Abstract. Low-cost alternative solutions have advanced last-mile delivery, with Unmanned Aerial Vehicles (UAVs) emerging as a promising option for logistics tasks. However, as UAV operations increasingly occur in densely crowded urban areas, safety concerns - especially for people nearby - have intensified. To ensure safe deliveries, real-time UAV path planning is essential for avoiding no-fly zones defined around individuals detected along the route. This study addresses this challenge by evaluating human detection confidence in UAV imagery using the YOLOv7 model and a custom dataset. It also estimates individuals’ positions through the Monoplotting technique. The customized YOLOv7 model achieved an average precision of 53.8% and an inference time of 9.9 ms, supporting real-time deployment. However, challenges in UAV-based human detection significantly influenced detection confidence.
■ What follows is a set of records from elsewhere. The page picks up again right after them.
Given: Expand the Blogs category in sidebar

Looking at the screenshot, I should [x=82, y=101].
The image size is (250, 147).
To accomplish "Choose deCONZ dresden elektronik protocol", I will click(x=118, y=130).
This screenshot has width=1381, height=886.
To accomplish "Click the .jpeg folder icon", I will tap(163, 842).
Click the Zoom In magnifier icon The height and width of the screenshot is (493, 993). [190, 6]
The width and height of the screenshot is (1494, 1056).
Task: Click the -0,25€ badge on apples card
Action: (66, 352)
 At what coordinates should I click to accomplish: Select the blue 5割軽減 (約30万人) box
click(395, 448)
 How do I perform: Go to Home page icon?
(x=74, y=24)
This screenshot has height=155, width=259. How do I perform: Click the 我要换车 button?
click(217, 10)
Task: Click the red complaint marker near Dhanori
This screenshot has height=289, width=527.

In one scenario, confidence exceeded 85% for individuals identified at a flight height of 30 m, while in another, the highest confidence reached 60% for imagery captured at 20 m. Despite numerous false negatives, the individual closest to the UAV was consistently detected, underscoring the applicability of the method for real-time path replanning. Regarding coordinate estimation of detected individuals, the Inertial Measurement Unit (IMU) system exerted the greatest influence on the accuracy of 3D positions obtained through Monoplotting. The phototriangulation process, which provided the sensor orientation parameters, directly impacted the results. To reduce discrepancies between estimated and actual coordinates, mathematical correction strategies may be applied; however, these require further investigation. The integration of Simultaneous Localization and Mapping (SLAM) techniques offers a promising direction for refining UAV rotation angles.